Setting Up Prometheus for Apache Ignite and GridGain

Overview

Prometheus is a popular monitoring tool that is supported by the Cloud Native Computing Foundation, the group who support Kubernetes. We often see Apache Ignite and GridGain users trying to integrate Prometheus with their clusters. This post provides hints about how to integrate Prometheus with Apache Ignite and GridGain.

Prometheus Configuration

This post isn’t about how best to configure Prometheus, so we’ll use the defaults as much as we can. I use the following configuration for the rest of this article.

First, I made the scrape interval more frequent. I prefer that my metrics update more frequently than once per minute, although a more frequent interval is not required.
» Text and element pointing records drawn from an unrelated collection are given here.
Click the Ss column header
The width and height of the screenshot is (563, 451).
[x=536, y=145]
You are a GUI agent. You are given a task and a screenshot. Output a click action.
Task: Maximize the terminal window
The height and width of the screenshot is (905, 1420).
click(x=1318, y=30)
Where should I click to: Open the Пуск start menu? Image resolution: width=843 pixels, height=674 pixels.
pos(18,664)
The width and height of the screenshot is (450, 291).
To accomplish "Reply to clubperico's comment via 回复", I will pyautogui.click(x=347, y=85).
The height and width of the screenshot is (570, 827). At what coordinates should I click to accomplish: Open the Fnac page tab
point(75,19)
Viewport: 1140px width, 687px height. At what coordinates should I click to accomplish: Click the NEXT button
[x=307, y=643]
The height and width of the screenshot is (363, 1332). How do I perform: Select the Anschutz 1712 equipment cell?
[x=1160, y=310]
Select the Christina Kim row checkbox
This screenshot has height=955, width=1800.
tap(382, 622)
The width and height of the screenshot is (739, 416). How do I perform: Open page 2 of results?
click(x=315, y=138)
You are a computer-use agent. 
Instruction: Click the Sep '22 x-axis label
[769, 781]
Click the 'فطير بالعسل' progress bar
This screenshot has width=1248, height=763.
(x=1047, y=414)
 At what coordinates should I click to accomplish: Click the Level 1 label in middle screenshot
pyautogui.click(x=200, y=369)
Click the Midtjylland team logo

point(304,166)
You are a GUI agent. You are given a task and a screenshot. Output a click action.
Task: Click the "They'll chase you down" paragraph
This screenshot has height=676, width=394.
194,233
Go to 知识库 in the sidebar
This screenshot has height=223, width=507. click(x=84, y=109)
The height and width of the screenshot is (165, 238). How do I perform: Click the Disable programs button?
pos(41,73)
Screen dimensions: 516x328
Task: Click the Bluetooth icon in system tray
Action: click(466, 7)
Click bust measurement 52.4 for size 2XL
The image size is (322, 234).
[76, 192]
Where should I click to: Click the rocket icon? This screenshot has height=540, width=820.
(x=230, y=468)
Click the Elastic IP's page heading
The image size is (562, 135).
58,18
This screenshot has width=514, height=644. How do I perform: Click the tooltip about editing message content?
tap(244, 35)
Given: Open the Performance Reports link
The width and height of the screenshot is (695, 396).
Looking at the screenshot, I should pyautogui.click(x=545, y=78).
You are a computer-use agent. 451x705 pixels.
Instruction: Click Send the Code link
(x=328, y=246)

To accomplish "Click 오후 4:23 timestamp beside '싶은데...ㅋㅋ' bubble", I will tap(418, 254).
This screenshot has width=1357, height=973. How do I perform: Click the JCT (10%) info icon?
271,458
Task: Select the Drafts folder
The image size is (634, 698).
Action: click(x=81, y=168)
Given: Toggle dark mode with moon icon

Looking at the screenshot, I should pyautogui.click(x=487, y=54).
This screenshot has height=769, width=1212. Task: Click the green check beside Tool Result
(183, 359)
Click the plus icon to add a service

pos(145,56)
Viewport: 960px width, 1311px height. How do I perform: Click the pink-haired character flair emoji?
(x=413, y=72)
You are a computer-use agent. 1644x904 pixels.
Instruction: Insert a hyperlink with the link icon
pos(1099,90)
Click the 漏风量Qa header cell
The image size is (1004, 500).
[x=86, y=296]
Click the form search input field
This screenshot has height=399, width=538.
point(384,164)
The second change makes everything work. I added a couple of scrape configs, which reference two Apache Ignite nodes that run on my local machine.

global:
  scrape_interval:     15s # Set the scrape interval to 15 seconds. The default is 1 minute.
  evaluation_interval: 15s # Evaluate the rules every 15 seconds. The default is every 1 minute.

alerting:
  alertmanagers:
  - static_configs:
    - targets:

rule_files:
  # - "first_rules.yml"
  # - "second_rules.yml"

scrape_configs:
  - job_name: 'ignite node 1'
    static_configs:
    - targets: ['localhost:9000']
  - job_name: 'ignite node 2'
    static_configs:
    - targets: ['localhost:9001']
  - job_name: 'prometheus'
    static_configs:
    - targets: ['localhost:9090']

Viewing Apache Ignite Metrics via JMX

After Prometheus is up and running, we need an exporter to send metrics data to be visualized. Because Prometheus is a Java application, people often look first at Apache Ignite’s JMX beans. JMX is a Java standard for viewing the metrics of a running JVM.

Prometheus has a JMX Exporter that you can use as a bridge between Prometheus and GridGain.

You can then run the JMX Exporter  as a Java agent:

$ bin/ignite.sh -v $PROJECT/config/myconfig.xml -J-javaagent:$MYLIBS/jmx_prometheus_javaagent-0.14.0.jar=9000:$PROJECT/config/prometheus.yml

Alternatively, you can use the jmx_prometheus_httpserver server. If you use the server, you need to add the “hostPort” parameter to your JMX Exporter configuration. You point the exporter at the JMX port of your Apache Ignite or GridGain node.

One last thing about using the JMX Exporter: The process works correctly only with versions of GridGain and Apache Ignite that are earlier than version 2.7.x. In Apache Ignite 2.8.x, significant updates were made to metrics reporting. The updates caused Prometheus to not understand the format of some JMX beans. After the last release of the exporter, a fix was merged to the master branch. However, the fix did not work for me. For the connection to work successfully, I needed to do some additional error handling.

So, although you can employ JMX beans to use Prometheus with Apache Ignite, you might find a few wrinkles. There might be a better way.

Viewing Apache Ignite Metrics via OpenCensus

OpenCensus is a cross-platform metrics and tracing format that Prometheus supports natively. Our commitment to open standards and open source led GridGain to implement OpenCensus support in Apache Ignite too. Indeed, we use OpenCensus in our Control Center monitoring and management tool.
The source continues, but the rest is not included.